No effect was seen in the pups born to the P1 generation.

Organ weight findings including organ / body weight ratios:

effects observed, treatment-related

Description (incidence and severity):

Increase in kidney weight at 0.5% dose (+22%)

Details on results (F2)

There were no significant differences in F2 litter size, pups numbers or weights.

Effect levels (F2)

Target system / organ toxicity (F2)

Overall reproductive toxicity

Any other information on results incl. tables

The continuous breeding first generation study showed that treatment significantly affected fertility at the mid and high dose levels and marginally affected pup weight at the lowest level. The cross-breeding results suggest that the fertility effects were only due to effects on the female mice. In the cross-over study there were no effecting on mating index (number with copulatory plugs/number co-habited), however for females that co-habited with control males the fertility index (number fertile/number with copulatory plugs) ws significantly reduced compared to the controls and other cross-over group. Similarly, the number of live pups/litter of the 1% treated females/control males fell. These effects may have been an indirect consequence of the severe general systemic toxicity rather than a direct effect of 2-butoxyethanol on the reproductive organs.

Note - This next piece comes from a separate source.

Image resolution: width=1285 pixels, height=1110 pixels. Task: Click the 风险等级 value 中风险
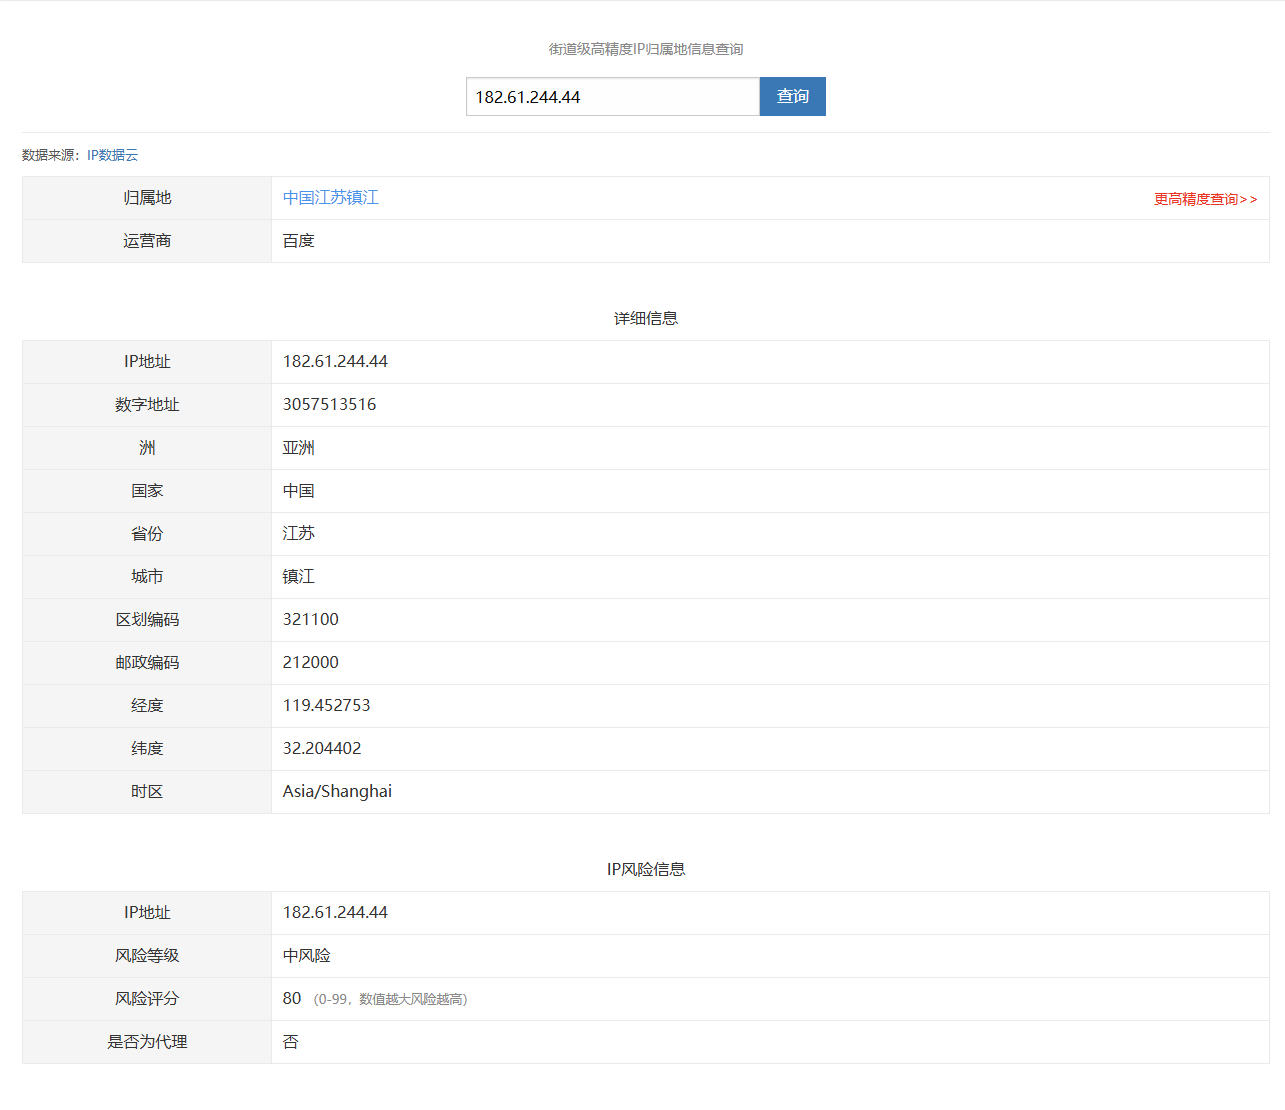pos(306,955)
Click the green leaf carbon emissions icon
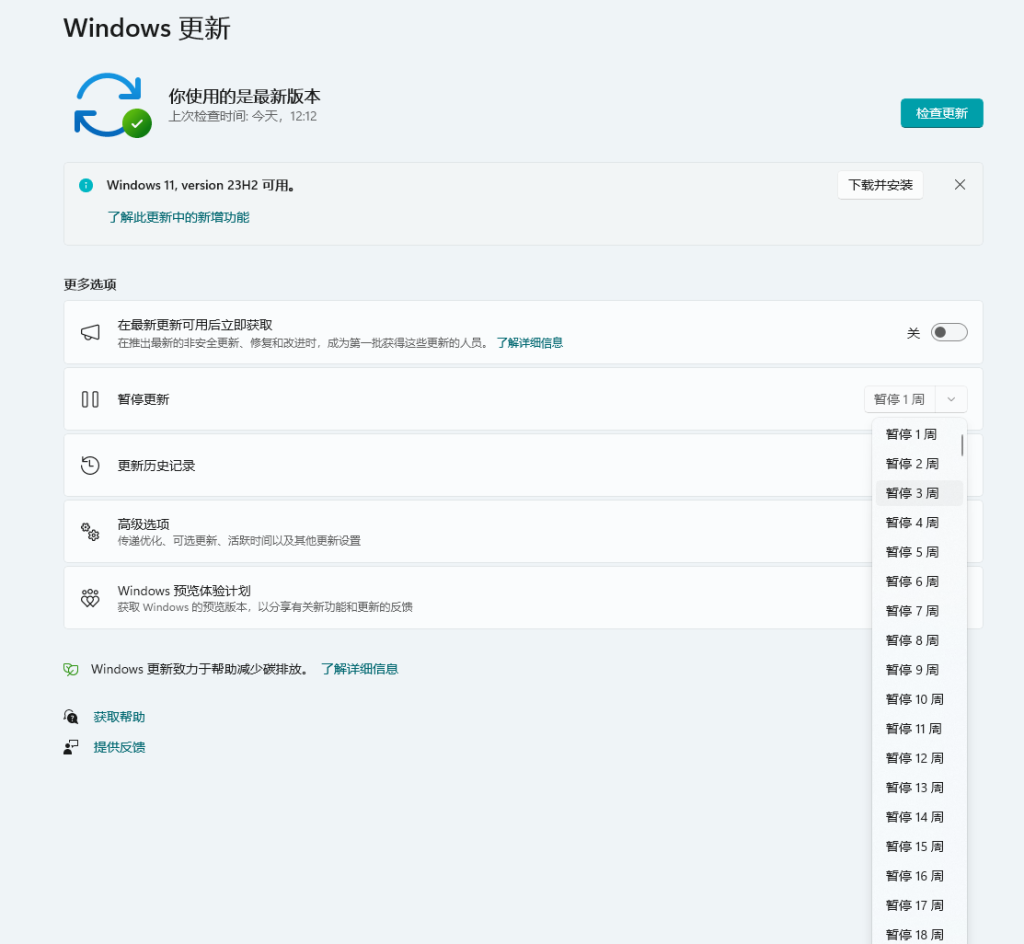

Applicant's summary and conclusion

Conclusions:

In this study, effects were seen on fertility only at doses which were severely toxic to the animals (1340 and 2050 mg/kg bw/d). A NOAEL of 720 mg/kg bw/day can be identified for fertility effects by oral route in mice. Marginal pup weight reductions at this dose were not repeated in the second generation and therefore not regarded as a significant finding.

Executive summary:

In a continuous breeding study carried out to an NTP protocol, mice were exposed for a period of 14 weeks to the oral drinking water routes at doses from 720 to 2050mg/kg. Significant adverse reproductive effects were observed in the females at very high dose levels (1340 mg/kg and above) which also caused severe general toxicity, including death. Under the conditions of the study, the NOAEL for reproductive toxicity of 2-butoxyethanol (fertility) can be set as 720 mg/kg/day. For developmental toxicity, no NOAEL can be derived. A conservative LOAEL of 720 mg/kg/day can be taken as only a very slight decrease in pup weight was observed at this dose.

At the lowest dose studied, the only adverse finding was a marginal statistically significant reduction in pup weight. However, since this reduction was only 3% compared to controls and was not repeated in the F1 generation, it was not considered a significant adverse finding.

No NOAEL or LOAEL can be determined for systemic parental toxicity because this kind of study is not designed to assess systemic toxicity although it is of note that there were effects (reduced fluid consumption) even at the lowest dosage of 720 mg/kg/day.